We see then that the justified sinner does not have to fear God's law. He has already sought and attained the goal of the law not by works of righteousness which he has done but by the righteousness of Christ alone. Rules and regulations are not the problem. When God gives us specific rules by which to guide our conduct and worship, we can rest assured that none of these rules are given to promote legalism and bondage. The Old Covenant was not given to Israel to promote legalism and bondage. It was given to be their schoolmaster to lead them unto Christ. It was given to guide their whole economy according to God's providential goodness and mercy upon them. They had rules and regulations under the Old Covenant. We have rules and regulations under the New Covenant. God's goal in all this is to lead us to Christ for righteousness and eternal life and to glorify Himself through an obedient and grateful people.
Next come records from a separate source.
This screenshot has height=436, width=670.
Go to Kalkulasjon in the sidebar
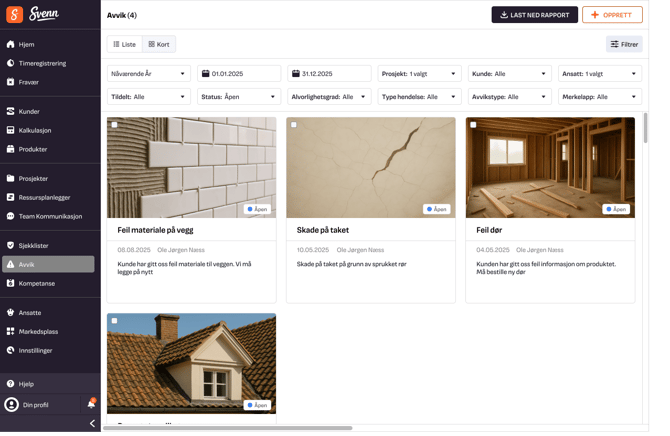coord(35,130)
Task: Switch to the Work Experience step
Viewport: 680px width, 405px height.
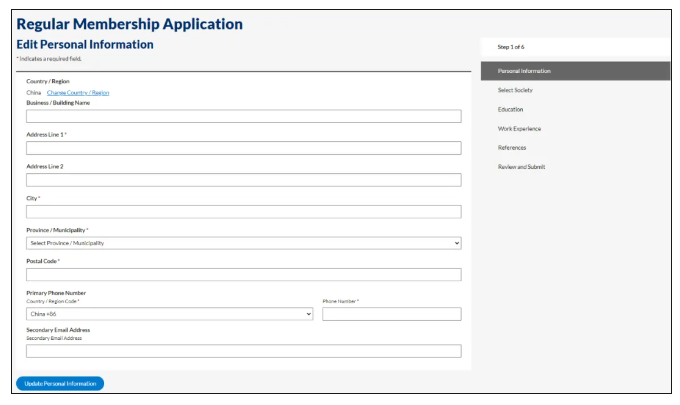Action: (521, 128)
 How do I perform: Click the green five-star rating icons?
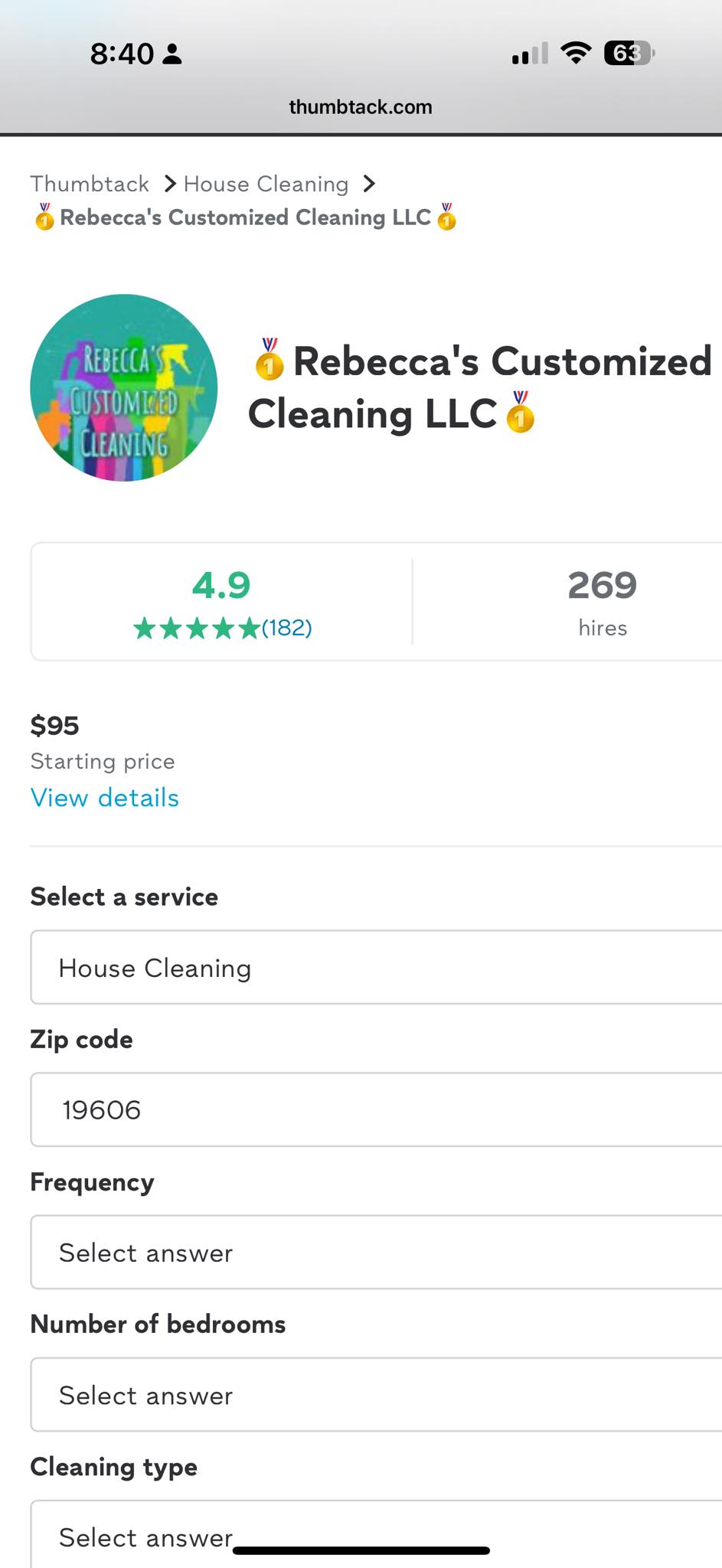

One who claims that God's law (the precepts of the Gospel Economy) is not his rule of conduct is making a statement that will not stand on Scriptural testimony. We as believers can and should say that, for example, "Lie not one to another" is a rule, a law, that we should endeavor to keep, not to be saved, not to be sanctified or made holy, not for rewards in Heaven, and not to attain final glory. We should endeavor to tell the truth because we are God's people, redeemed by Christ, and made righteous by His grace. To say that this specific command, or any command of the New Testament, is our rule of conduct and obedience is not fleeing to Mount Sinai for sanctification. The problem is not with God's law nor with a person trying to obey God's law. The problem lies in the motive. Remember, the believer's only righteousness before God is the righteousness of Christ imputed to him by grace alone. Christ is the Lord our Righteousness. Any sinner who has not submitted to the imputed righteousness of Christ as the only ground of salvation is a legalist. The righteousness of Christ alone establishes the believer's relationship to God and to God's law. It establishes the nature and the place of all means of grace, of the fruit of the Spirit, and of all acceptable obedience.